Written exercise: Copy the whole listing below line for line, changing nothing.

Provided records:
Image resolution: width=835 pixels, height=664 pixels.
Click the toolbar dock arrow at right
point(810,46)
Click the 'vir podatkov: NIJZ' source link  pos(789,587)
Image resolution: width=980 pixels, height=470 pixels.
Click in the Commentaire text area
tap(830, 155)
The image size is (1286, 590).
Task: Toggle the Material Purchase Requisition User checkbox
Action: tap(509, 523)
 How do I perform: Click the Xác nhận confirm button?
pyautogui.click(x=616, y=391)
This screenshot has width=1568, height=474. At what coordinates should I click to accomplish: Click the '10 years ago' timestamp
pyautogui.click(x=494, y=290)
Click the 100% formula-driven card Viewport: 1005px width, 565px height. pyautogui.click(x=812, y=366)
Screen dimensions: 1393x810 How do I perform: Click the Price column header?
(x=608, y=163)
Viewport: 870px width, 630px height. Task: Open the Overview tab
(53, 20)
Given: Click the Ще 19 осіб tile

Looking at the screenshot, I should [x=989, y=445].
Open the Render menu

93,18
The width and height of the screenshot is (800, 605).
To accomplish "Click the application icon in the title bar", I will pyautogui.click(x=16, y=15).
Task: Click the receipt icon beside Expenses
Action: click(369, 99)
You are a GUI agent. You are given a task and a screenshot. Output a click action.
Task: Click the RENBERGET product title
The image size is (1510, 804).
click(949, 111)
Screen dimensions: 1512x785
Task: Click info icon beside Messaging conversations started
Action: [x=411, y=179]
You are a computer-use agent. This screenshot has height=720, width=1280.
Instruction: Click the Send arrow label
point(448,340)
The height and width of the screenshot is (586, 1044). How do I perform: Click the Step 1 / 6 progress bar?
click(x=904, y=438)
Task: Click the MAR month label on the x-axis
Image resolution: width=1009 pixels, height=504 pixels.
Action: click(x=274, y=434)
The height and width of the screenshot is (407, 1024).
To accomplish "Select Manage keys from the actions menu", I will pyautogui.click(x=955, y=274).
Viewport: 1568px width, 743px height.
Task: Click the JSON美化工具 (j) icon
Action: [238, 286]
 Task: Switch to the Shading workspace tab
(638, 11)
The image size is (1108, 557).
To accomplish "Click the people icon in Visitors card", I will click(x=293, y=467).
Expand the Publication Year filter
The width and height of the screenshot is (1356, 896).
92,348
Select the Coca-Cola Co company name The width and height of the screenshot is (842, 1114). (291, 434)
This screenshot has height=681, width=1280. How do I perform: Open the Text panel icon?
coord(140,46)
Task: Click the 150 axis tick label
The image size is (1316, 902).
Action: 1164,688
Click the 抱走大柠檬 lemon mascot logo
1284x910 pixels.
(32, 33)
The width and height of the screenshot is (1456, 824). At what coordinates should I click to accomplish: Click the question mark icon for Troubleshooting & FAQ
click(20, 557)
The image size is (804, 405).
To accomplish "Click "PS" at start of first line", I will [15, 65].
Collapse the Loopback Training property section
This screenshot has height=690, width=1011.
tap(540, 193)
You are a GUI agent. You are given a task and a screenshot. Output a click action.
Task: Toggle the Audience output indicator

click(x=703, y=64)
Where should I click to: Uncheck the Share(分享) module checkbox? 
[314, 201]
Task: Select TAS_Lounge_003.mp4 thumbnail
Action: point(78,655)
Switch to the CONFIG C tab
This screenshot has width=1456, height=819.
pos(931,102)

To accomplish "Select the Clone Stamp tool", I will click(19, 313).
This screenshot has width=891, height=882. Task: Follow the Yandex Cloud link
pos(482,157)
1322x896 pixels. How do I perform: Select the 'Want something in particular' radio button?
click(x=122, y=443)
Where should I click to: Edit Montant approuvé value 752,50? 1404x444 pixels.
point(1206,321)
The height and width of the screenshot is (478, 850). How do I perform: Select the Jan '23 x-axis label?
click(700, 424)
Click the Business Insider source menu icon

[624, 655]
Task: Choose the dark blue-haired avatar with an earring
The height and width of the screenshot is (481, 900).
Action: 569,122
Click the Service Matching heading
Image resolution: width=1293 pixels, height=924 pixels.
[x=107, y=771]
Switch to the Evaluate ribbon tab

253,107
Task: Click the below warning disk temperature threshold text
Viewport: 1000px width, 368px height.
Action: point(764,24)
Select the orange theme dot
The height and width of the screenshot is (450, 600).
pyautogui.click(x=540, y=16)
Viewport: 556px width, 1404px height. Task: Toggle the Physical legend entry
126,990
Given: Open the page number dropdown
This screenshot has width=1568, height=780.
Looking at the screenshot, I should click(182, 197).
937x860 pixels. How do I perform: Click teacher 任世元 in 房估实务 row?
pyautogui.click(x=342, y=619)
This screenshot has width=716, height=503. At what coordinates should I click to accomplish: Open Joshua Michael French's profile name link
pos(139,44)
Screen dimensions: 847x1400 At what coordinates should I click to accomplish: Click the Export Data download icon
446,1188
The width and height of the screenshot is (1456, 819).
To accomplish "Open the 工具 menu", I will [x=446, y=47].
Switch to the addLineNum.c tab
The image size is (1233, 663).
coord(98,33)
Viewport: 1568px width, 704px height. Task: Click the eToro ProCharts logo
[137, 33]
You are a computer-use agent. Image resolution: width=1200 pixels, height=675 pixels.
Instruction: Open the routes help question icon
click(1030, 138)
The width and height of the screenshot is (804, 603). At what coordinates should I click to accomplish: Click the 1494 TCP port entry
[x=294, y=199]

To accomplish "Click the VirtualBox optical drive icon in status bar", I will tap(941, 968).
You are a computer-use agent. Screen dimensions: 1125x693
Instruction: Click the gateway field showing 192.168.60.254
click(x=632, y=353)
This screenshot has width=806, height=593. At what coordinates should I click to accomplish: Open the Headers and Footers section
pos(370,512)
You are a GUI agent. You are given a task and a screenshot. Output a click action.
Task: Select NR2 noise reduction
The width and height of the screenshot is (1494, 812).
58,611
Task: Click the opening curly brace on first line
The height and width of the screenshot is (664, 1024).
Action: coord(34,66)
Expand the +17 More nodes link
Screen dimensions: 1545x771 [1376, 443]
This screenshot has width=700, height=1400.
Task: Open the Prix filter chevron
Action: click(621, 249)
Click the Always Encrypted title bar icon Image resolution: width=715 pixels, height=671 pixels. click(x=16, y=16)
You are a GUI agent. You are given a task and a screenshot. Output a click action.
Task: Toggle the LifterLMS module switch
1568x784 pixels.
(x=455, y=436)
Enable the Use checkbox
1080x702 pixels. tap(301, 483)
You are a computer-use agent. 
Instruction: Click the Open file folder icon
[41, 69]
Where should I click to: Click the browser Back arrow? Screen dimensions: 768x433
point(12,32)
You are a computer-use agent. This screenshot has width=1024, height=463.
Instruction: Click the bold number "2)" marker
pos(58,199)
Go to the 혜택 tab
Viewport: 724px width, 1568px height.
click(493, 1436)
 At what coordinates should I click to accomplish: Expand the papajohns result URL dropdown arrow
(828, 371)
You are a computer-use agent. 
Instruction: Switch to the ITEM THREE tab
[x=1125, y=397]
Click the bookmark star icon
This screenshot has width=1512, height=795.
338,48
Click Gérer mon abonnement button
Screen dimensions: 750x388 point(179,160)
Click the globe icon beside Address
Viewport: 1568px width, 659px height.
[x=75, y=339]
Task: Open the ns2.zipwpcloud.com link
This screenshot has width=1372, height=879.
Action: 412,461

Task response:
Image resolution: width=835 pixels, height=664 pixels.
Click the toolbar dock arrow at right
point(810,46)
Click the 'vir podatkov: NIJZ' source link  pos(789,587)
Image resolution: width=980 pixels, height=470 pixels.
Click in the Commentaire text area
tap(830, 155)
The image size is (1286, 590).
Task: Toggle the Material Purchase Requisition User checkbox
Action: tap(509, 523)
 How do I perform: Click the Xác nhận confirm button?
pyautogui.click(x=616, y=391)
This screenshot has width=1568, height=474. At what coordinates should I click to accomplish: Click the '10 years ago' timestamp
pyautogui.click(x=494, y=290)
Click the 100% formula-driven card Viewport: 1005px width, 565px height. pyautogui.click(x=812, y=366)
Screen dimensions: 1393x810 How do I perform: Click the Price column header?
(x=608, y=163)
Viewport: 870px width, 630px height. Task: Open the Overview tab
(53, 20)
Given: Click the Ще 19 осіб tile

Looking at the screenshot, I should [x=989, y=445].
Open the Render menu

93,18
The width and height of the screenshot is (800, 605).
To accomplish "Click the application icon in the title bar", I will pyautogui.click(x=16, y=15).
Task: Click the receipt icon beside Expenses
Action: click(369, 99)
You are a GUI agent. You are given a task and a screenshot. Output a click action.
Task: Click the RENBERGET product title
The image size is (1510, 804).
click(949, 111)
Screen dimensions: 1512x785
Task: Click info icon beside Messaging conversations started
Action: [x=411, y=179]
You are a computer-use agent. This screenshot has height=720, width=1280.
Instruction: Click the Send arrow label
point(448,340)
The height and width of the screenshot is (586, 1044). How do I perform: Click the Step 1 / 6 progress bar?
click(x=904, y=438)
Task: Click the MAR month label on the x-axis
Image resolution: width=1009 pixels, height=504 pixels.
Action: click(x=274, y=434)
The height and width of the screenshot is (407, 1024).
To accomplish "Select Manage keys from the actions menu", I will pyautogui.click(x=955, y=274).
Viewport: 1568px width, 743px height.
Task: Click the JSON美化工具 (j) icon
Action: [238, 286]
 Task: Switch to the Shading workspace tab
(638, 11)
The image size is (1108, 557).
To accomplish "Click the people icon in Visitors card", I will click(x=293, y=467).
Expand the Publication Year filter
The width and height of the screenshot is (1356, 896).
92,348
Select the Coca-Cola Co company name The width and height of the screenshot is (842, 1114). (291, 434)
This screenshot has height=681, width=1280. How do I perform: Open the Text panel icon?
coord(140,46)
Task: Click the 150 axis tick label
The image size is (1316, 902).
Action: 1164,688
Click the 抱走大柠檬 lemon mascot logo
1284x910 pixels.
(32, 33)
The width and height of the screenshot is (1456, 824). At what coordinates should I click to accomplish: Click the question mark icon for Troubleshooting & FAQ
click(20, 557)
The image size is (804, 405).
To accomplish "Click "PS" at start of first line", I will [15, 65].
Collapse the Loopback Training property section
This screenshot has height=690, width=1011.
tap(540, 193)
You are a GUI agent. You are given a task and a screenshot. Output a click action.
Task: Toggle the Audience output indicator

click(x=703, y=64)
Where should I click to: Uncheck the Share(分享) module checkbox? 
[314, 201]
Task: Select TAS_Lounge_003.mp4 thumbnail
Action: point(78,655)
Switch to the CONFIG C tab
This screenshot has width=1456, height=819.
pos(931,102)

To accomplish "Select the Clone Stamp tool", I will click(19, 313).
This screenshot has width=891, height=882. Task: Follow the Yandex Cloud link
pos(482,157)
1322x896 pixels. How do I perform: Select the 'Want something in particular' radio button?
click(x=122, y=443)
Where should I click to: Edit Montant approuvé value 752,50? 1404x444 pixels.
point(1206,321)
The height and width of the screenshot is (478, 850). How do I perform: Select the Jan '23 x-axis label?
click(700, 424)
Click the Business Insider source menu icon

[624, 655]
Task: Choose the dark blue-haired avatar with an earring
The height and width of the screenshot is (481, 900).
Action: 569,122
Click the Service Matching heading
Image resolution: width=1293 pixels, height=924 pixels.
[x=107, y=771]
Switch to the Evaluate ribbon tab

253,107
Task: Click the below warning disk temperature threshold text
Viewport: 1000px width, 368px height.
Action: point(764,24)
Select the orange theme dot
The height and width of the screenshot is (450, 600).
pyautogui.click(x=540, y=16)
Viewport: 556px width, 1404px height. Task: Toggle the Physical legend entry
126,990
Given: Open the page number dropdown
This screenshot has width=1568, height=780.
Looking at the screenshot, I should click(182, 197).
937x860 pixels. How do I perform: Click teacher 任世元 in 房估实务 row?
pyautogui.click(x=342, y=619)
This screenshot has width=716, height=503. At what coordinates should I click to accomplish: Open Joshua Michael French's profile name link
pos(139,44)
Screen dimensions: 847x1400 At what coordinates should I click to accomplish: Click the Export Data download icon
446,1188
The width and height of the screenshot is (1456, 819).
To accomplish "Open the 工具 menu", I will [x=446, y=47].
Switch to the addLineNum.c tab
The image size is (1233, 663).
coord(98,33)
Viewport: 1568px width, 704px height. Task: Click the eToro ProCharts logo
[137, 33]
You are a computer-use agent. Image resolution: width=1200 pixels, height=675 pixels.
Instruction: Open the routes help question icon
click(1030, 138)
The width and height of the screenshot is (804, 603). At what coordinates should I click to accomplish: Click the 1494 TCP port entry
[x=294, y=199]

To accomplish "Click the VirtualBox optical drive icon in status bar", I will tap(941, 968).
You are a computer-use agent. Screen dimensions: 1125x693
Instruction: Click the gateway field showing 192.168.60.254
click(x=632, y=353)
This screenshot has width=806, height=593. At what coordinates should I click to accomplish: Open the Headers and Footers section
pos(370,512)
You are a GUI agent. You are given a task and a screenshot. Output a click action.
Task: Select NR2 noise reduction
The width and height of the screenshot is (1494, 812).
58,611
Task: Click the opening curly brace on first line
The height and width of the screenshot is (664, 1024).
Action: coord(34,66)
Expand the +17 More nodes link
Screen dimensions: 1545x771 [1376, 443]
This screenshot has width=700, height=1400.
Task: Open the Prix filter chevron
Action: click(621, 249)
Click the Always Encrypted title bar icon Image resolution: width=715 pixels, height=671 pixels. click(x=16, y=16)
You are a GUI agent. You are given a task and a screenshot. Output a click action.
Task: Toggle the LifterLMS module switch
1568x784 pixels.
(x=455, y=436)
Enable the Use checkbox
1080x702 pixels. tap(301, 483)
You are a computer-use agent. 
Instruction: Click the Open file folder icon
[41, 69]
Where should I click to: Click the browser Back arrow? Screen dimensions: 768x433
point(12,32)
You are a computer-use agent. This screenshot has width=1024, height=463.
Instruction: Click the bold number "2)" marker
pos(58,199)
Go to the 혜택 tab
Viewport: 724px width, 1568px height.
click(493, 1436)
 At what coordinates should I click to accomplish: Expand the papajohns result URL dropdown arrow
(828, 371)
You are a computer-use agent. 
Instruction: Switch to the ITEM THREE tab
[x=1125, y=397]
Click the bookmark star icon
This screenshot has width=1512, height=795.
338,48
Click Gérer mon abonnement button
Screen dimensions: 750x388 point(179,160)
Click the globe icon beside Address
Viewport: 1568px width, 659px height.
[x=75, y=339]
Task: Open the ns2.zipwpcloud.com link
This screenshot has width=1372, height=879.
Action: 412,461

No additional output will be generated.